Re: [ILUG] Re: / full.....

From: Kenn Humborg (kenn at domain linux.ie)
Date: Sun 15 Oct 2000 - 23:26:13 IST


On Sun, Oct 15, 2000 at 10:48:47PM +0100, Thomas Ribbrock wrote:
> On Sun, Oct 15, 2000 at 06:56:40PM +0100, Diarmaid O'Loughlin wrote:
> > Is one big / partition with a small /boot partition such a bad thing?
>
> Not as such - having separate /home and maybe /usr/local on a desktop
> machine just comes in dead handy during an upgrade or suchlike. That's why I
> usually separate them out. But it's probably more a matter of taste as long
> as you don't run a heavy-duty server or something like that.

Tip of the day #1:

Make /home a symlink to /usr/local/home. That way you don't have to
balance the needs of /home and /usr/local. Just put them both in
one big partition.

In fact, I usually just have a small / and a large /usr, with /var linked
to /usr/var and /home to /usr/local/users.

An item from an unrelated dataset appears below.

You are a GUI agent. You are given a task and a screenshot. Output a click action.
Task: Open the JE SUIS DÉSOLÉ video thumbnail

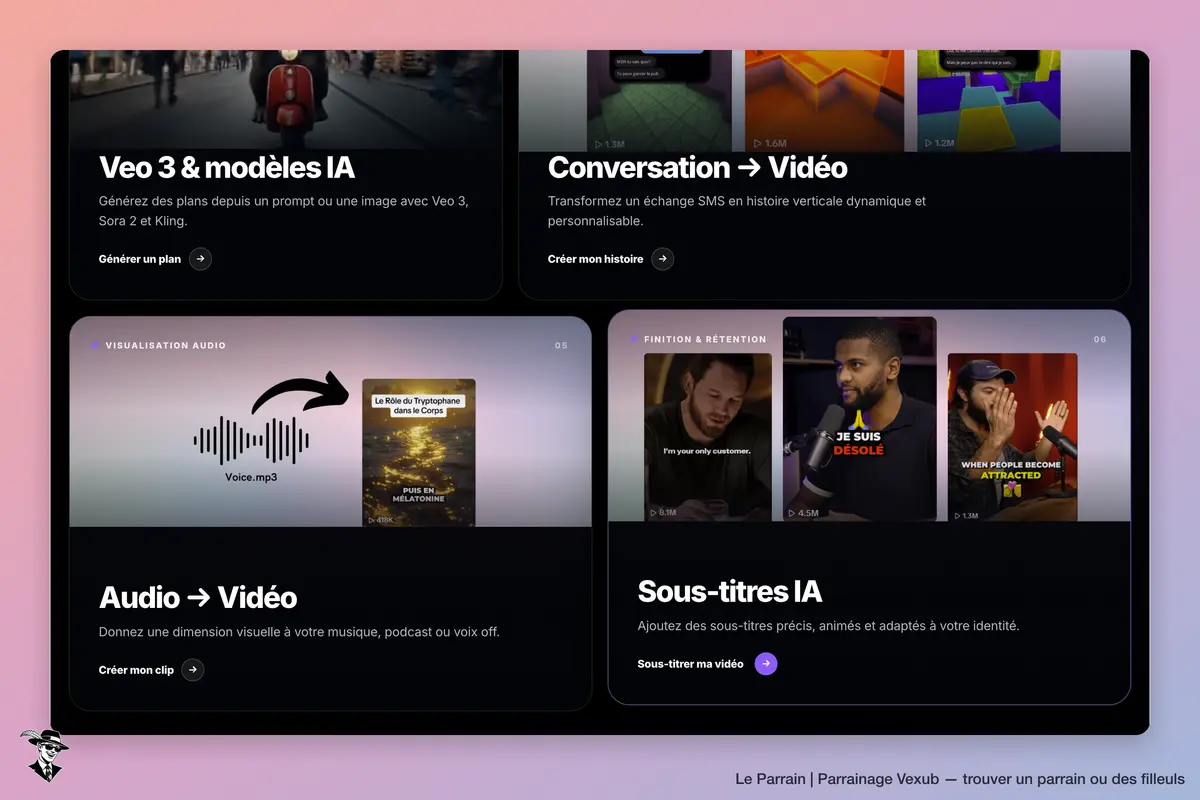coord(860,418)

It means that / is small and doesn't change very often, so a power failure
or crash is extremely unlikely to cause enough damage to / that e2fsck
can't fix it without intervention.

However, the larger and more active a filesystem is, the more likely that
boot-time fsck will say "Cannot fix automatically - dropping to a shell".
In a situation like that you really want to be able to trust /bin, /sbin
and /lib, so you want to be sure that they are 100% OK.

Tip of the day #2:

Here's the right way to move /home to /usr/local/users (or /var to
/usr/var):

First drop to single-user mode:

   # init 1

Then copy the trees:

   # (cd / && tar cf - var ) | (cd /usr && tar xvf - )
   # (cd / && tar cf - home ) | (cd /usr/local && tar xvf - )

Then move the originals out of the way and make the symlinks:

   # cd /
   # mv var var.old
   # mv home home.old
   # ln -s usr/var var
   # ln -s usr/local/home home

Note the lack of leading / on these symlinks. If you do this:

   # ln -s /usr/var var

then the Red Hat installer might get confused during an upgrade
as it mounts your paritions under /tmp/sysimage (or something)
during the upgrade. If you use relative symlinks the the installer
will find the correct /tmp/sysimage/usr/var and
/tmp/sysimage/usr/local/home, otherwise it will end up pointing to
/usr/var and /usr/local/home which definitely won't exist.